▸ **Instructions for the task**
Write out the records below once more, exactly and completely.

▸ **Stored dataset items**
☆ ☆ ☆
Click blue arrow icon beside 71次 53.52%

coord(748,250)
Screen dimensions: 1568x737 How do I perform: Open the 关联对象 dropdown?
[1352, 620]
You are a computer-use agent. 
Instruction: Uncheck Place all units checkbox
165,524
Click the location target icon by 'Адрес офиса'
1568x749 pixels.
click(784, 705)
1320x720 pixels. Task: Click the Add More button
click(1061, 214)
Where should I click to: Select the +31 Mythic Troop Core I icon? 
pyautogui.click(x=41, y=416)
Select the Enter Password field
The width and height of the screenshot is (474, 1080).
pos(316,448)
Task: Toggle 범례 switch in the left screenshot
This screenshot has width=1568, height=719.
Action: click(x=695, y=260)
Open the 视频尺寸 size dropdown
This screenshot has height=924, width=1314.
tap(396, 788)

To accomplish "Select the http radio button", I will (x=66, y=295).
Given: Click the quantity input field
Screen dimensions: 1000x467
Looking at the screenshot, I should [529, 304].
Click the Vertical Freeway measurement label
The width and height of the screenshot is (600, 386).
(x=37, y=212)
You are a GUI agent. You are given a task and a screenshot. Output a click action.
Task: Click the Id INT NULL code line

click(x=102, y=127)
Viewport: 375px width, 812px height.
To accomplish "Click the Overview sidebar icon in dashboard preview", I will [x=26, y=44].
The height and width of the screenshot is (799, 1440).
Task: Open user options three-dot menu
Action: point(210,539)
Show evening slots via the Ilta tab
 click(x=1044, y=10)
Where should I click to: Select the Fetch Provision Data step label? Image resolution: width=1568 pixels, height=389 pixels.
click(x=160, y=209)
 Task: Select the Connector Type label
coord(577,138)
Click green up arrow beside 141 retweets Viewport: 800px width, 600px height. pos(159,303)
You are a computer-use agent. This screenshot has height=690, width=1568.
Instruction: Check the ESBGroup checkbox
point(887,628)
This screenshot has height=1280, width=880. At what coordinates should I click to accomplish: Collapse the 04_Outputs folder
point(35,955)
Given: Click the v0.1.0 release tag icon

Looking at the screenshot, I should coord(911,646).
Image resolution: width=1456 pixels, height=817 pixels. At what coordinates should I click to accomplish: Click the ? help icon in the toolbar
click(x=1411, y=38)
☆ ☆ ☆
▸ **Exercise result**
Click blue arrow icon beside 71次 53.52%

coord(748,250)
Screen dimensions: 1568x737 How do I perform: Open the 关联对象 dropdown?
[1352, 620]
You are a computer-use agent. 
Instruction: Uncheck Place all units checkbox
165,524
Click the location target icon by 'Адрес офиса'
1568x749 pixels.
click(784, 705)
1320x720 pixels. Task: Click the Add More button
click(1061, 214)
Where should I click to: Select the +31 Mythic Troop Core I icon? 
pyautogui.click(x=41, y=416)
Select the Enter Password field
The width and height of the screenshot is (474, 1080).
pos(316,448)
Task: Toggle 범례 switch in the left screenshot
This screenshot has width=1568, height=719.
Action: click(x=695, y=260)
Open the 视频尺寸 size dropdown
This screenshot has height=924, width=1314.
tap(396, 788)

To accomplish "Select the http radio button", I will (x=66, y=295).
Given: Click the quantity input field
Screen dimensions: 1000x467
Looking at the screenshot, I should [529, 304].
Click the Vertical Freeway measurement label
The width and height of the screenshot is (600, 386).
(x=37, y=212)
You are a GUI agent. You are given a task and a screenshot. Output a click action.
Task: Click the Id INT NULL code line

click(x=102, y=127)
Viewport: 375px width, 812px height.
To accomplish "Click the Overview sidebar icon in dashboard preview", I will [x=26, y=44].
The height and width of the screenshot is (799, 1440).
Task: Open user options three-dot menu
Action: point(210,539)
Show evening slots via the Ilta tab
 click(x=1044, y=10)
Where should I click to: Select the Fetch Provision Data step label? Image resolution: width=1568 pixels, height=389 pixels.
click(x=160, y=209)
 Task: Select the Connector Type label
coord(577,138)
Click green up arrow beside 141 retweets Viewport: 800px width, 600px height. pos(159,303)
You are a computer-use agent. This screenshot has height=690, width=1568.
Instruction: Check the ESBGroup checkbox
point(887,628)
This screenshot has height=1280, width=880. At what coordinates should I click to accomplish: Collapse the 04_Outputs folder
point(35,955)
Given: Click the v0.1.0 release tag icon

Looking at the screenshot, I should coord(911,646).
Image resolution: width=1456 pixels, height=817 pixels. At what coordinates should I click to accomplish: Click the ? help icon in the toolbar
click(x=1411, y=38)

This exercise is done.